You are given an array of integers stones where each element represents the weight of a stone. Every turn, you take the two heaviest stones and smash them together:

• If the two stones are equal, both are destroyed.
• If they are not equal, the heavier stone is replaced by the difference of their weights.

This process continues until only one stone is left or no stones are left.

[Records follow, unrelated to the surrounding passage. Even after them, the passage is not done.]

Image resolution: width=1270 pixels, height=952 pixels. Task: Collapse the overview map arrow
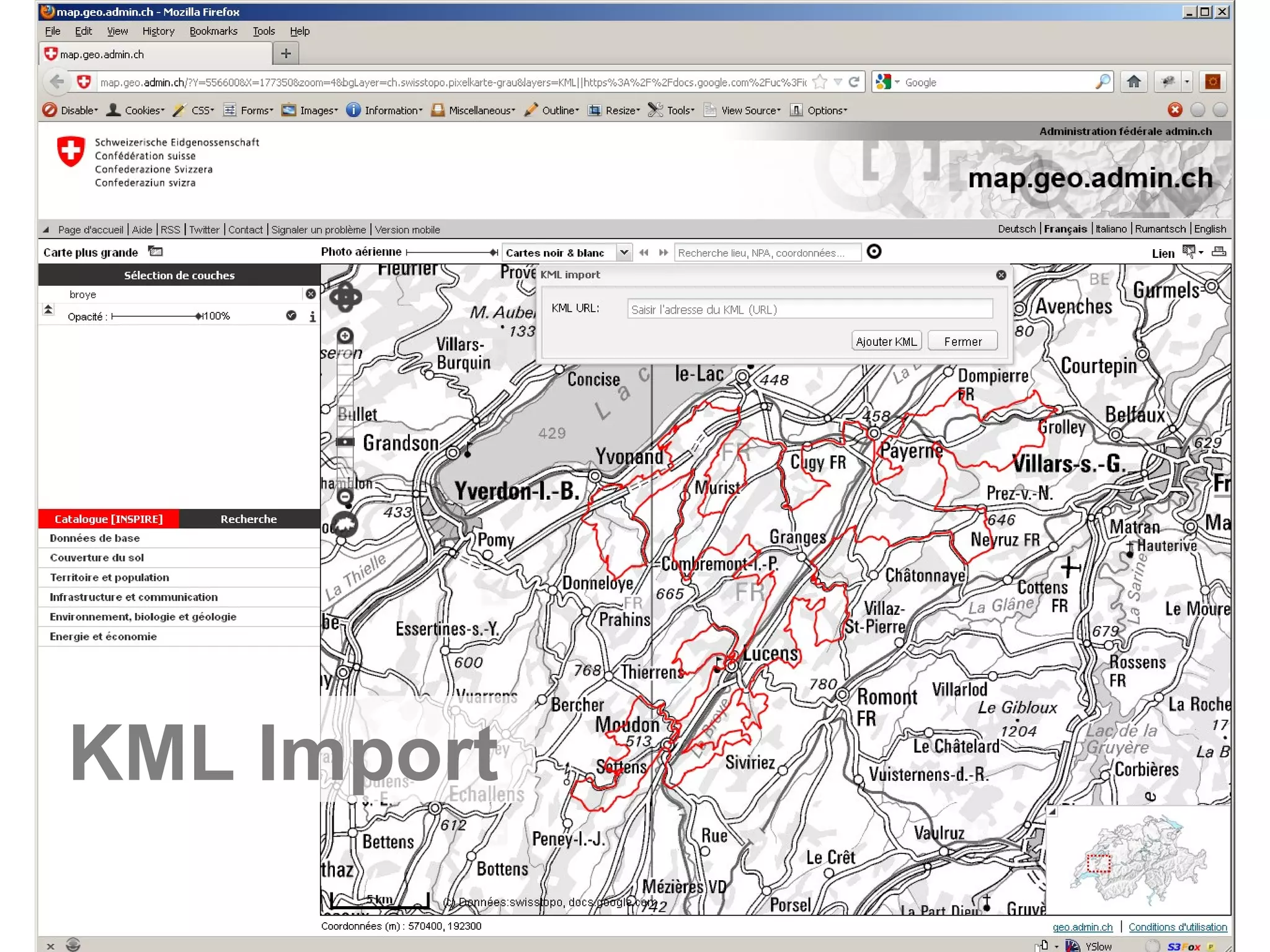(1052, 811)

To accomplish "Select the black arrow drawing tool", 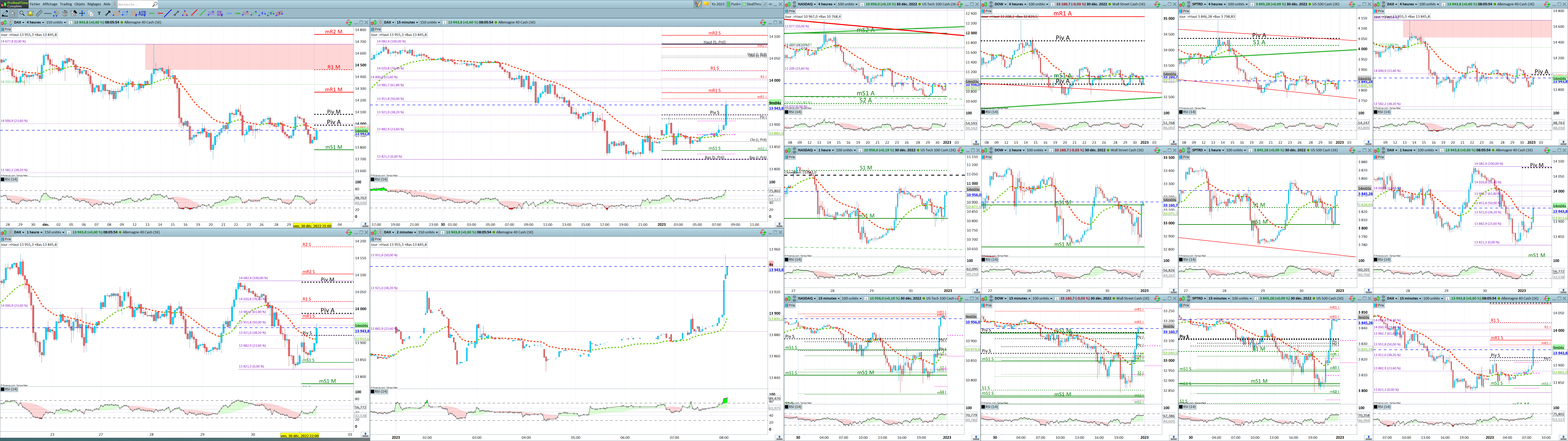I will click(x=108, y=13).
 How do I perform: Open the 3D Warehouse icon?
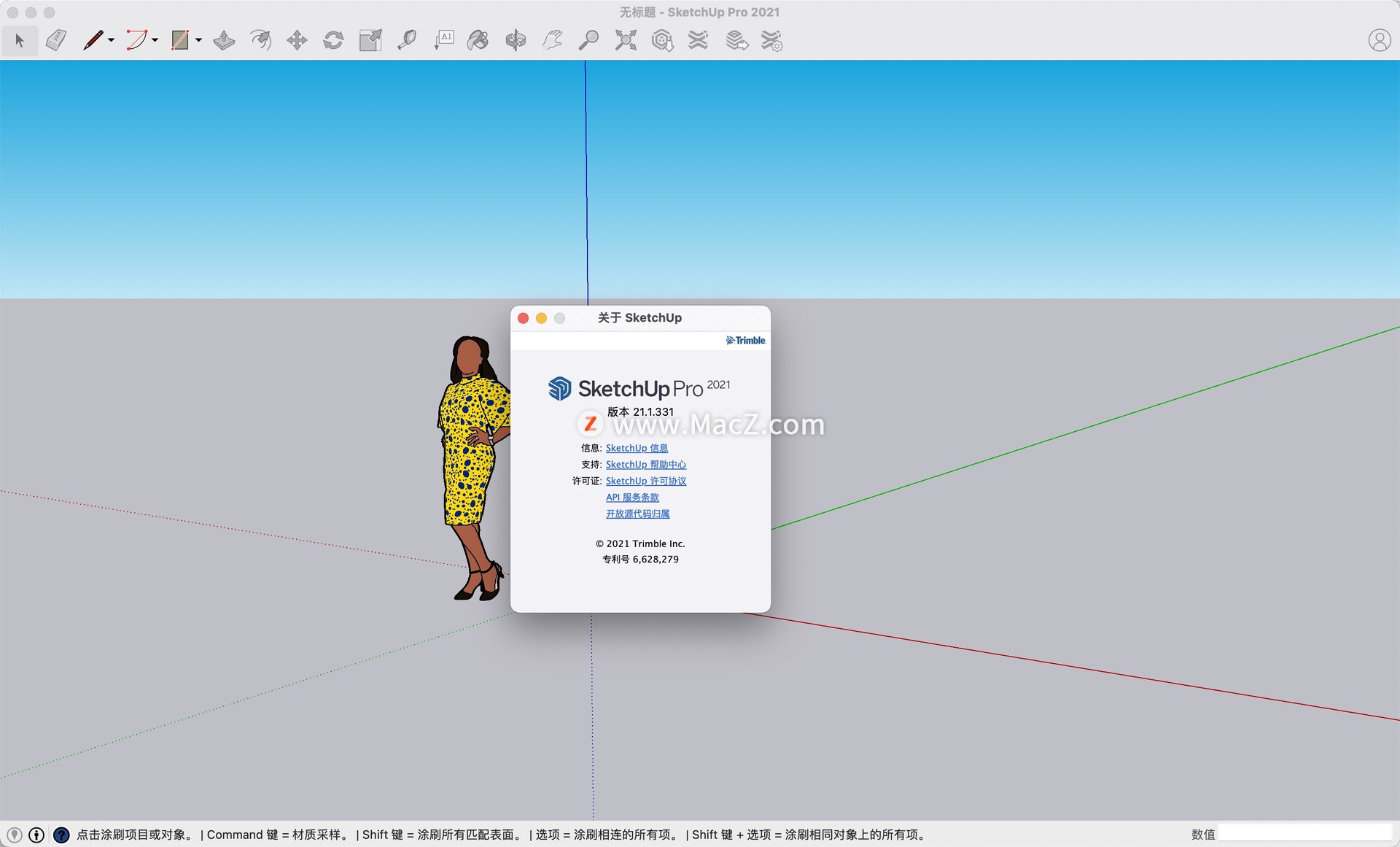[662, 40]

Return the weight of the last remaining stone, or 0 if all stones are destroyed.

Example

Input:

stones = [2,7,4,1,8,1]

Output:

1

Explanation:

• Smash 7 and 8 → result is 1 → stones = [2,4,1,1,1]
• Smash 4 and 2 → result is 2 → stones = [2,1,1,1]
• Smash 2 and 1 → result is 1 → stones = [1,1,1]
• Smash 1 and 1 → both destroyed → stones = [1]
• Final stone = 1

Approach

To always access the two heaviest stones, we use a Max Heap. In Java, PriorityQueue is a Min Heap by default, so to use it as a Max Heap we store negative values.

Steps:

1. Add all stones (as -stone) to a priority queue.
2. While size > 1:
   • Remove two largest stones (y and x)
   • If they are not equal, insert y - x back into the heap.
3. Return the remaining stone (negate it) or 0 if heap is empty.

Java Code

import java.util.PriorityQueue;

class Solution {
    public int lastStoneWeight(int[] stones) {
        // Max Heap using PriorityQueue with reverse order
        PriorityQueue<Integer> maxHeap = new PriorityQueue<>((a, b) -> b - a);

        // Add all stones to maxHeap
        for (int stone : stones) {
            maxHeap.add(stone);
        }

        // Continue smashing until one or no stone remains
        while (maxHeap.size() > 1) {
            int y = maxHeap.poll(); // heaviest stone
            int x = maxHeap.poll(); // second heaviest

            if (y != x) {
                maxHeap.add(y - x); // insert the result back
            }
            // if y == x, both stones are destroyed; do nothing
        }

        // Return last remaining stone or 0
        return maxHeap.isEmpty() ? 0 : maxHeap.poll();
    }
}

Explanation

• PriorityQueue<Integer> maxHeap = new PriorityQueue<>((a, b) -> b - a);
  This creates a max-heap (biggest element at the top).
• maxHeap.poll()
  Removes and returns the largest element.
• If y != x, we insert the difference back to the heap.
• If the heap becomes empty, return 0; otherwise, return the last remaining stone.

Time and Space Complexity

• Time Complexity: O(n log n)
  Each insertion/removal from the heap takes log n time, and we do this for each stone.
• Space Complexity: O(n)
  For storing all stones in the heap.